I'm gonna go with Rio, because it has a main character that doesn't look like roadkill


----------



## Joe88 (May 1, 2011)

Thor isnt a kids movie...

Go with Rio, HOP just looks retarded


----------



## SamAsh07 (May 1, 2011)

Rio because it even has an Angry Birds game based on it. "Like" this for the mention of Angry Birds.


----------



## Deleted_171835 (May 1, 2011)

inb4thorisnotakidsfilm

Both movies seem idiotic:
Hop is about a bunny that smokes crack
Rio is about a taco eating Toucan


----------



## LunaWofl (May 1, 2011)

Hop.
They were both boring, and bland... but at least hop seems to be self aware of that fact that its bland, where as rio tries too hard.


----------



## machomuu (May 1, 2011)

Yeah, as has been said, they both look boring, but I'd go with Rio, only because of the main character's VA and the fact that it may be more entertaining.


----------



## SifJar (May 1, 2011)

SoulSnatcher said:
			
		

> inb4thorisnotakidsfilm



Only two hours late for that...


----------



## Edgedancer (May 2, 2011)

I enjoyed Rio, but thats mainly because I could see it with my girlfriend. I think company will change your opinion of films.


----------



## KingdomBlade (May 2, 2011)

Rio: Beautiful animation and landscapes, extremely colorful, great voice cast, simplistic plot that's very accessible, and is somewhat actually worth seeing in 3D.
HOP: A mind-numbing waste of time built for 8 year olds. Bland, boring, and tries too hard to be funny and flops in that aspect. Jokes are really annoying. Don't waste your time if you're not 10 and below.
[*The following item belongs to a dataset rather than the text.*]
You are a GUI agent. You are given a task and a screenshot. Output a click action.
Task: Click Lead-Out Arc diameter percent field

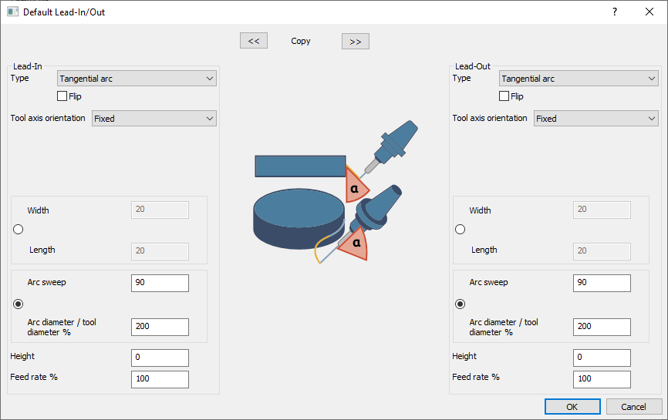point(602,326)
Rio would be 3 or 3.25/4 for me, while HOP is 1.5/4. Here's a couple of scores:

Rottentomatoes:
Rio: 72% vs. HOP: 25&

Metacritic:
Rio: 63 vs. HOP: 41


----------



## naved.islam14 (May 8, 2011)

RIO, RIO AND RIO!


----------



## MelodieOctavia (May 8, 2011)

I would make a suggestion, but as you have sullied the good name of Thor, I leave you good sir!


----------